(This is a 3-part series, link to next post is at the end)
Here’s a new factory for making automobile frames, specifically designed to minimize the need for human labor. The CEO of the company that built it actually said, “We set out to build automobile frames without people.”
At the start of the process, rough steel plates are inspected by electronic sensors, automatically pushing aside any that deviate from tolerances. Conveyors take the plates through punching, pressing, assembling, and nailing machines, as well as a machine that can insert 60 rivets simultaneously in each frame. A set of finishing machines then rinse, dry, spray-paint, and cool the frames. Aside from a few men moving frames between conveyor belts, the floor routine of the plant requires almost no hand labor.
And today’s robotics and artificial-intelligence advances go far beyond automating routine manufacturing labor and take over the kind of cognitive functions once thought to be exclusive to human beings.
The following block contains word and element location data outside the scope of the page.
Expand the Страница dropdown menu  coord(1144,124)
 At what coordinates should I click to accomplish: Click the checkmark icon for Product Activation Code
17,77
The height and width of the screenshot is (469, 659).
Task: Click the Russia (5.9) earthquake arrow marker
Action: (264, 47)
Here, for example, is a new AI-based system that displaces much of the thought-work which has been required of the people operating railway switch and signal installations:
The NX control machine is in effect the “brain” of the system. It automatically selects the best optional route if the preferred route is occupied. It will allow no conflicting routes to be set up. It eliminates individual lever control of each switch and signal.
Pretty scary from the standpoint of maintaining anything like full employment, don’t you think?